Ich habe keinen Wunsch auf dieser Welt, als dich zu sehn. Vergiß mich wenigstens nicht. Ich will mich begnügen mit deiner Erinnerung, aber ich habe keine Gewißheit dafür. Damals, als ich dich jeden Tag sah, da hoffte ich ganz andere Dinge als dein bißchen Erinnerung, aber du hast mich dazu abgerichtet, mich deinem Willen zu unterwerfen. Und doch, doch, ich bereue nicht, daß ich dich angebetet habe. Es macht mich froh, daß du gekommen bist mit deiner Verführung. Alle Härte deines Weggehns, vielleicht für immer, kann der Hingerissenheit meiner Liebe nicht Abbruch tun: ich will, daß die ganze Welt es weiß, ich mache kein Geheimnis daraus, ich bin entzückt, alles das, was ich tat, getan zu haben, für dich und gegen alles, was Sitte und Anstand heißt. Meine Ehre, meine Religion bestehen nur noch darin, dich aufs äußerste zu lieben, da ich einmal mit dieser Liebe angefangen habe.
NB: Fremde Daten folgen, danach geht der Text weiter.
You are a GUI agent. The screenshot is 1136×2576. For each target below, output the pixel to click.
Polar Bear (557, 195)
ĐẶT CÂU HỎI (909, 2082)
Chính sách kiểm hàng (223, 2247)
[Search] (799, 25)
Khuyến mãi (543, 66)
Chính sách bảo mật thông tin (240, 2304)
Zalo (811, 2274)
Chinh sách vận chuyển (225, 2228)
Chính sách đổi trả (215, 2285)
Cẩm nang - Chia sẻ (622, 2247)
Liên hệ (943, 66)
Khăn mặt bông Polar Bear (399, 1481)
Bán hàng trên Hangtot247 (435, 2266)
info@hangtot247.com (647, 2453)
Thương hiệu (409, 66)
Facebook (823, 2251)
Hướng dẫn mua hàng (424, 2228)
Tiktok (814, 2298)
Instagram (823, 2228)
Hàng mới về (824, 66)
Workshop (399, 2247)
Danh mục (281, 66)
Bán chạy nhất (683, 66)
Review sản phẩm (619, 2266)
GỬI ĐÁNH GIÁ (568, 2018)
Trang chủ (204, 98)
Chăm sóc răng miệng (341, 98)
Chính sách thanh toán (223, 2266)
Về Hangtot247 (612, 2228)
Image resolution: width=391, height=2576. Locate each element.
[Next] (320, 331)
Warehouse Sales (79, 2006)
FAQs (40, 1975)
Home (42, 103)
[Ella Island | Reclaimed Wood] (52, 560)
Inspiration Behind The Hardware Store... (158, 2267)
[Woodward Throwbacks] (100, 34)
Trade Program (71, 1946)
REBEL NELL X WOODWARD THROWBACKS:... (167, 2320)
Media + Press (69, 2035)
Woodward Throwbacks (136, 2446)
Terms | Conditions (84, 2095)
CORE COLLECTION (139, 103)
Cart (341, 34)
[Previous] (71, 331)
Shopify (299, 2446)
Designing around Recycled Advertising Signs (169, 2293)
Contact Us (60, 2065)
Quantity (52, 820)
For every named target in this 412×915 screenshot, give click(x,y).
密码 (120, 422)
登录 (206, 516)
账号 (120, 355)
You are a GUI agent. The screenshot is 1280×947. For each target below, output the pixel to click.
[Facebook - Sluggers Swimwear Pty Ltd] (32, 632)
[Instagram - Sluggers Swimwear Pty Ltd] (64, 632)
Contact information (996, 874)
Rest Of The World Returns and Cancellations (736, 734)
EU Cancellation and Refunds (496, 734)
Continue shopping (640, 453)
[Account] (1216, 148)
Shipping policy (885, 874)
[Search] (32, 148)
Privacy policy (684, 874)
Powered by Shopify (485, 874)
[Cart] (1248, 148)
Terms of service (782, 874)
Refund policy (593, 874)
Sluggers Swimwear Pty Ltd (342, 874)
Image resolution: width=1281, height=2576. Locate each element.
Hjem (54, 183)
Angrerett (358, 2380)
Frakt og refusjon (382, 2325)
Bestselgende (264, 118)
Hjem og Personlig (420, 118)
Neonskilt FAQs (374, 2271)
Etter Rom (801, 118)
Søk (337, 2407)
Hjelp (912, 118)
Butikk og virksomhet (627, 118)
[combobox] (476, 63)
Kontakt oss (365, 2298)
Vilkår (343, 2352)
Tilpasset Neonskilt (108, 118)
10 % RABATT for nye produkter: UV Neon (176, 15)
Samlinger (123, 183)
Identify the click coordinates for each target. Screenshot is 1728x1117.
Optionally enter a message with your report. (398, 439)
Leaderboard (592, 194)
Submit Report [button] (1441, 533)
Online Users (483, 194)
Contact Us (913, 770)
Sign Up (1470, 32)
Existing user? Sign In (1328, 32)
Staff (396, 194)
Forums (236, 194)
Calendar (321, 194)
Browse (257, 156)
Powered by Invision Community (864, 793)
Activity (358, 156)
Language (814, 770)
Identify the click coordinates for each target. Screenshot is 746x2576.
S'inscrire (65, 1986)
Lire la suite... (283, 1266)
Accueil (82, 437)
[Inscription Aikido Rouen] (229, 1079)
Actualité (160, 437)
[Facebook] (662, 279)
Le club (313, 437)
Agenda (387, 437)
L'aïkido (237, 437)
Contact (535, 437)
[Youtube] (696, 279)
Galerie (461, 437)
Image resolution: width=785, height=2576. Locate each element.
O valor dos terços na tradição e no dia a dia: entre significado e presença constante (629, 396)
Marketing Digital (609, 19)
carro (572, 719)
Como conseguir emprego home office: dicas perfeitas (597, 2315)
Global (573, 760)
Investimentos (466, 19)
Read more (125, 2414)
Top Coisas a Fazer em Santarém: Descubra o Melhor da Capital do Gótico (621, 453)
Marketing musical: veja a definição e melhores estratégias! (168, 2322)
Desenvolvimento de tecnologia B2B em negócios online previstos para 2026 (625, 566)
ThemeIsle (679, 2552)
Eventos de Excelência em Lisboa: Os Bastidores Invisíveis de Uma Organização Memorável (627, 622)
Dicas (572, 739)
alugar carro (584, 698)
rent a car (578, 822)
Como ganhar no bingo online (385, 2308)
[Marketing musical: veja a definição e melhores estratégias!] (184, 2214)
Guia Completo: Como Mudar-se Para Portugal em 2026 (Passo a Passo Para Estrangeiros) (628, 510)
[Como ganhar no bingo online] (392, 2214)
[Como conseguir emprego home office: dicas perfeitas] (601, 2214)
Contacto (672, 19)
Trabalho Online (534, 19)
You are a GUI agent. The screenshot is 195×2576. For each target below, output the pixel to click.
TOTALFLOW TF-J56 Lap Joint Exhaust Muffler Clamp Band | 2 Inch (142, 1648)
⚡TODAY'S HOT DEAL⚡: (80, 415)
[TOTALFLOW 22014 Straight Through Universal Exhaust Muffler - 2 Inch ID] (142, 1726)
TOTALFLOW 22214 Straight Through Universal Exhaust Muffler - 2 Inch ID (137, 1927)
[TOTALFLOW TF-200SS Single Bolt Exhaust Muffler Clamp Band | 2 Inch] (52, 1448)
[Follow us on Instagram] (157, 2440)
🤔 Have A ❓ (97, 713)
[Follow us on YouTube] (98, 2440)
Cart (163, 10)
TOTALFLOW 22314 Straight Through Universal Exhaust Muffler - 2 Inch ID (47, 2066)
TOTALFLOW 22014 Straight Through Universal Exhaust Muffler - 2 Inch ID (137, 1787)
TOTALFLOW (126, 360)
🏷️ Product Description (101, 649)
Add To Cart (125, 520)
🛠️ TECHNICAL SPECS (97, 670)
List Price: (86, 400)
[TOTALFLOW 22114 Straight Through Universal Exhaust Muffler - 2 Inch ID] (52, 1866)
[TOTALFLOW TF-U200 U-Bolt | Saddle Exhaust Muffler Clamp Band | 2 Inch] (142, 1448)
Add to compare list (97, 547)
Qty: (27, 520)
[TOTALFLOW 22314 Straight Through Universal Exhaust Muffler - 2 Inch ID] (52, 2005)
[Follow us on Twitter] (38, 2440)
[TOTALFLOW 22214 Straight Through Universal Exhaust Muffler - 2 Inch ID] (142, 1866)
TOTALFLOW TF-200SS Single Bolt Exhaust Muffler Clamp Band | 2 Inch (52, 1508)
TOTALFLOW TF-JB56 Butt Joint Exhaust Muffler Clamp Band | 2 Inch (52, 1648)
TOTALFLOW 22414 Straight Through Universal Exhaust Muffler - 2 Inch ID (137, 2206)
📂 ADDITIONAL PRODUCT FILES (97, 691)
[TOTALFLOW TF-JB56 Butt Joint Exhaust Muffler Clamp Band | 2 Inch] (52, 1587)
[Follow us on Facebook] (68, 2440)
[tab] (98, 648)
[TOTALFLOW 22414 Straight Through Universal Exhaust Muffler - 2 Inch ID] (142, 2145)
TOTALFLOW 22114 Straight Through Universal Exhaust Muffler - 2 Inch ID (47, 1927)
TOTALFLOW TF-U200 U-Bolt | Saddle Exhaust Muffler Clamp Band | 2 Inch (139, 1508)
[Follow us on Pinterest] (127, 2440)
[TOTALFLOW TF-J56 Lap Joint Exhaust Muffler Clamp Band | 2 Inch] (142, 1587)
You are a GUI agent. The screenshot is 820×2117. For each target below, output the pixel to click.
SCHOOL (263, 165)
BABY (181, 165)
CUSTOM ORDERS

Das alles sag ich dir nicht, damit du dich verpflichtet fühlst, mir zu schreiben. Tu dir nur keinen Zwang an. Ich will nur das, was von selbst aus dir kommt, und ich lehne alle Liebesbezeugungen ab, die du in dir zu unterdrücken vermöchtest. Wenn es dir Vergnügen macht, dich nicht anzustrengen, um mir zu schreiben, so werde ich mein Vergnügen darin finden, dich zu entschuldigen. Meine Neigung, dir alles zu verzeihen, ist ohne Grenzen.

Ein französischer Offizier hat mir, aus Barmherzigkeit, heute drei Stunden von dir gesprochen, er hat mir gesagt, daß Frankreich den Frieden geschlossen hat. Ist das der Fall, kannst du dann nicht kommen und mich mit nach Frankreich nehmen? Aber ich verdiene es nicht, tu, was dir gut scheint, meine Liebe hängt nicht mehr davon ab, wie du mich behandelst.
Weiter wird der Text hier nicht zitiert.